I have also been tinkering with the aquaponics set-up as the water is still doing more filling in some beds and less filling in others. I think I’m nearly there. The water is clearing and the fish seem happy.
So this grunting, digging and shifting heavy stuff has been going on for the last week starting with picking up the sleepers from the sawmill last Monday.
I also replaced the fencing wire to the chook yard and planted out pepino cuttings to wind through it as the chooks don’t seem to peck the leaves of the pepino that much. I have plans to move the meyer lemon out of its pot and plant it into the garden where it will hopefully thrive a little more. It has fruit forming on it at the moment.
The wall took the best part of a day to put up, most of the time being the foundation laying before putting the sleepers in position.
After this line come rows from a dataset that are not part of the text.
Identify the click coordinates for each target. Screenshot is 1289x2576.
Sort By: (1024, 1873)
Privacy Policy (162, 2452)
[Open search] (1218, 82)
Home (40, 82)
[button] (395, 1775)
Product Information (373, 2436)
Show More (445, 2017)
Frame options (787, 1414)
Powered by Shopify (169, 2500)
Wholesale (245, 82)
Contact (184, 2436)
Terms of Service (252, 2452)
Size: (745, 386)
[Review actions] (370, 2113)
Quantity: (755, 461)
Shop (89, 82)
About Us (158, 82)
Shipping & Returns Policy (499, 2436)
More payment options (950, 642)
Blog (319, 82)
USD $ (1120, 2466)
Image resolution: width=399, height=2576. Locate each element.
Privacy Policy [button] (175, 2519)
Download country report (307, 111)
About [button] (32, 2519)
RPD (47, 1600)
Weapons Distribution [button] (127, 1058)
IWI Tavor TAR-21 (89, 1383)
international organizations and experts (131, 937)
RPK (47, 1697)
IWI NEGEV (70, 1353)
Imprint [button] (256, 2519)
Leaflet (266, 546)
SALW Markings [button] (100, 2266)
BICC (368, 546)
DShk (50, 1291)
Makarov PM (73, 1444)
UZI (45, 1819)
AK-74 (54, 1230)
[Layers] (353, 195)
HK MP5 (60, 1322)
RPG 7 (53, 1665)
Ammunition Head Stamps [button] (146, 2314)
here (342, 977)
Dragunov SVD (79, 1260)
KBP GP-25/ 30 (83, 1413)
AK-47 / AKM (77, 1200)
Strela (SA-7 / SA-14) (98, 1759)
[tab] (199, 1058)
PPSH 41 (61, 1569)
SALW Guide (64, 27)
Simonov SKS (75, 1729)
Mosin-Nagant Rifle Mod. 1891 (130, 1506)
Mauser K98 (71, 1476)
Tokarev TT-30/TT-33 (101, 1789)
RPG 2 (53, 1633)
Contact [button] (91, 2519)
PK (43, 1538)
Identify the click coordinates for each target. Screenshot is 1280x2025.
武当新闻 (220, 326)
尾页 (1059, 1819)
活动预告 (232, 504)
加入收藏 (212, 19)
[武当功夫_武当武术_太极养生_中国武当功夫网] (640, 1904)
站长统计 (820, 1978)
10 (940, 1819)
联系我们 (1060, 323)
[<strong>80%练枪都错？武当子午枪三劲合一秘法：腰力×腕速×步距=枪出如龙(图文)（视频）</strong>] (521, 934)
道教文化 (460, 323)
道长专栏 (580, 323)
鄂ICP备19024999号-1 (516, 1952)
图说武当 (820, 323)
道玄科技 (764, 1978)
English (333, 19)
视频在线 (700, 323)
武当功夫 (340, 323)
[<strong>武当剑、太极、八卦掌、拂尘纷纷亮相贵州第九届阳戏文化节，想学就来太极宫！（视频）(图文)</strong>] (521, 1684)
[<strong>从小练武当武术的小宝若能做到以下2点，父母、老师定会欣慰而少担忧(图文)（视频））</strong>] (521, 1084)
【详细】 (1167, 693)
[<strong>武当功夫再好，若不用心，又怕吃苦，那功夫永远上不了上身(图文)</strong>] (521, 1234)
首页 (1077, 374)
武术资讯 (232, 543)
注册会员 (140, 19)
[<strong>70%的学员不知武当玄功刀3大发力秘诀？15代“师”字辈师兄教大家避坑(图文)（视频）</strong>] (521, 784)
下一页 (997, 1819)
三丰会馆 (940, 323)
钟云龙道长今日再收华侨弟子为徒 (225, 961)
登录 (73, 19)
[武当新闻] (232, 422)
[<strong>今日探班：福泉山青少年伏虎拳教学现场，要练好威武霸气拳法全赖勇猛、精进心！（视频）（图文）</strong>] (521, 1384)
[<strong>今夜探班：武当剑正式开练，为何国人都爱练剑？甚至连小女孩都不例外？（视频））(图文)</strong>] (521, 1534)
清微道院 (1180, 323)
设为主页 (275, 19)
Then I deliberated on how to make raised garden beds out of the spare sleepers and in the end decided on a plain rectangle shaped garden bed coming out the width of the chook fence. This left a small edge garden along the cement edging where I had the inspired idea of leaving the grasses that seem to have thrived there and made it a real hedge garden of flowers and herbs and grasses that will eventually mask the sleepers and create a natural-looking fence to the vege garden beds behind.
So I began liberating spring bulbs from their pots and strikings of rosemary and borage seedlings that were coming up in random spots of the garden. There is still a large cape gooseberry bush which is doing really well as it was getting water from an over-flow pipe. This water was also helping out the broad beans planted nearby. Because it worked so well I have left the pipe there and built the wall around it.
Likewise with the kitchen water soak. The garden is chock-full of worms in that area and I have extended the pipe to carry water a little further from where the sleepers are, to another area where I can keep the system going and probably much better.
In the low, far corner I have mainly planted exotics that I had no real purpose for but which have made, collectively, a nice little jungle corner. The pond is still leaking but I have not ventured into it to any extreme as the pond is likely to get an overhaul at some stage. I do need to do something to with the water chestnuts which I took out of the pond and have now just started to sprout through the earth brand new little shoots.
As usual for this time of the year the nasturtiums have taken over the garden but I welcome this as it keeps the soil moist and shaded and makes great compost later on. Actually, the soil in the back garden where the trees where is fantastic! I have added to it when we first moved in sheep manure and trailer loads of horse manure which has helped somewhat, but by far I think the biggest asset to the quality of the soil has been newspaper and cardboard. Placed in sheets with thin layers of soil in between the worms just flock to the stuff and have made it over the last eighteen months a really wonderful, dark, rich, friable soil.
It has worked so well that I anticipate using as much paper as possible to build this soil up further as I now have another foot or two of soil depth to add in order to “fill” the raised garden. So over time I will leave areas in fallow and add plenty of shredded newspaper and layered cardboard.
In other areas of the garden where paper has not been covered over or has been disturbed by the chooks scratching about, the slugs and snails have gravitated to it and it has made it easy to collect them and put them into the fish tank with the perch. Happy Perch!
The odd bail of hay or pea straw has been put into the back garden too, but it is newspaper that has added the very friable, moisture holding properties of the soil as I can see what the worms have done to it in areas where I know I have placed large quantities of either paper or cardboard.
The apricot tree is now dotted with bright, white flowers and is being visited by busy bees. Only just today did I notice the greenery starting to bud out also. The nectarine flowered at the same time last year as the apricot but has instead this year starting shooting leaves at the lower branches and stem and today has pushed out flower buds which perhaps will open tomorrow, or maybe appear overnight. I will see.
The banana palm is doing well, now that it has tapped into the water supply of the worm bed and is not seeking out sun between the trees. In fact, the whole garden has benefited from the removal of the mallees though it remains to be seen what impact this will have during summer when the trees also shaded the back garden bed from the sun directly above.
In expectation of this – and because I now have the space – I have planted sunflower seeds and corn to create a bit of summer shade for some of the other crops. The timing of this larger garden also coincides with my desire to plant out as many of the seeds that I can that I have this year, so as to get newer seed stock from them. Not to mention a heap of seeds from the Diggers club.
I should also mention that over the last few weeks of holidays the chooks have had the run of the garden and have stripped the silverbeet plants of leaves and raked the soil over very well. They weren’t keen when I put them back into the pen but seem to have settled in more now and the new little orpington has settled in and is regularly laying eggs.